### STATED TASK
Can you rewrite the items below with "screenshot" swapped for "screen capture" and everything else unchanged, leaving the pictures out of your answer?

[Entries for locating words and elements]
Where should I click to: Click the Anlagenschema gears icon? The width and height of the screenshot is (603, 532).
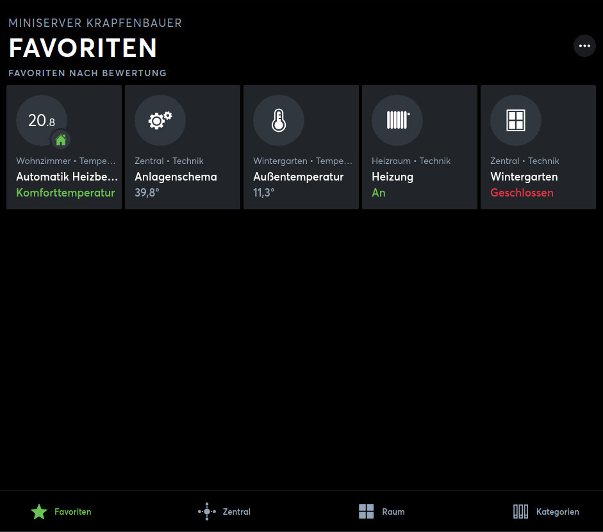pyautogui.click(x=160, y=120)
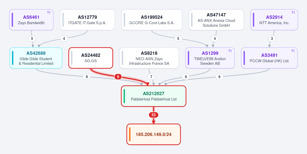307x154 pixels.
Task: Click the T1 badge on AS6461 node
Action: 49,13
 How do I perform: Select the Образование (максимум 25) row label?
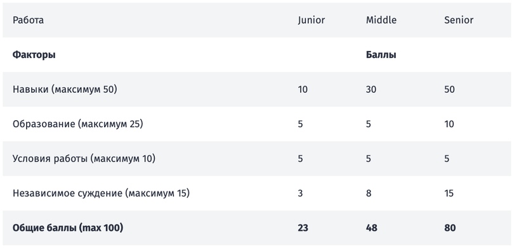77,125
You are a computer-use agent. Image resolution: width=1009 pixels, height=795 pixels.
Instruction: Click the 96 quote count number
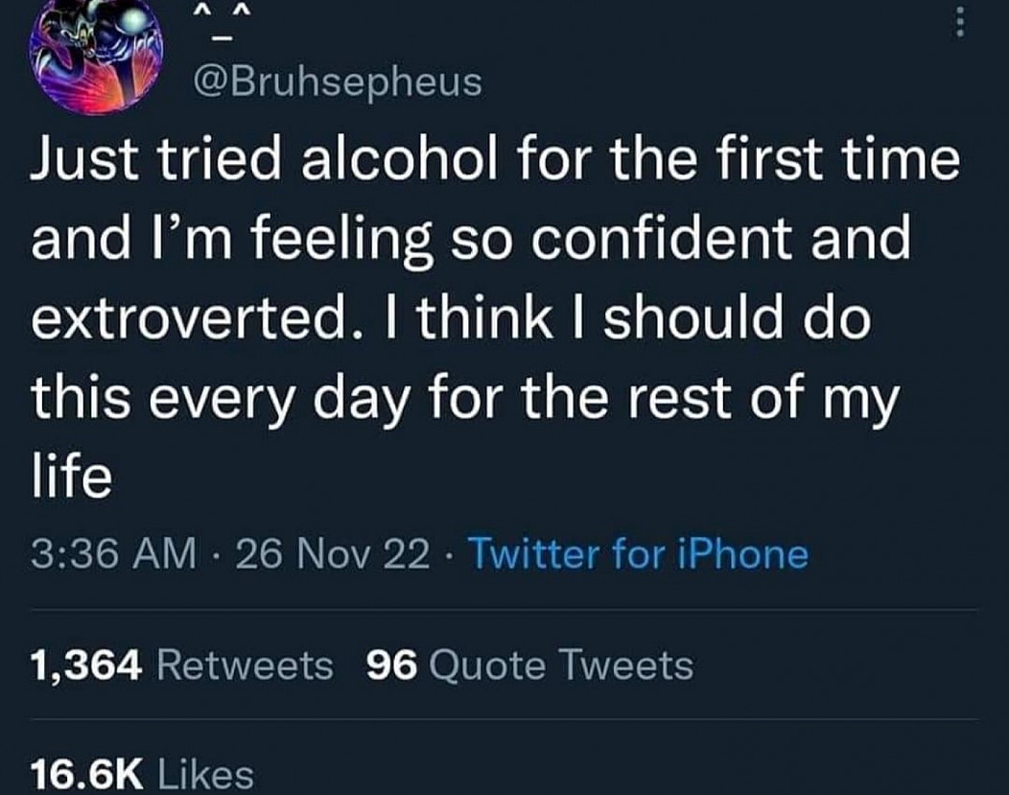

### THE ANSWER
Where should I click to: Click the Anlagenschema gears icon? The width and height of the screen capture is (603, 532).
pyautogui.click(x=160, y=120)
307x154 pixels.
Task: Click the T1 badge on AS6461 node
Action: 49,13
 How do I perform: Select the Образование (максимум 25) row label?
77,125
You are a computer-use agent. Image resolution: width=1009 pixels, height=795 pixels.
Instruction: Click the 96 quote count number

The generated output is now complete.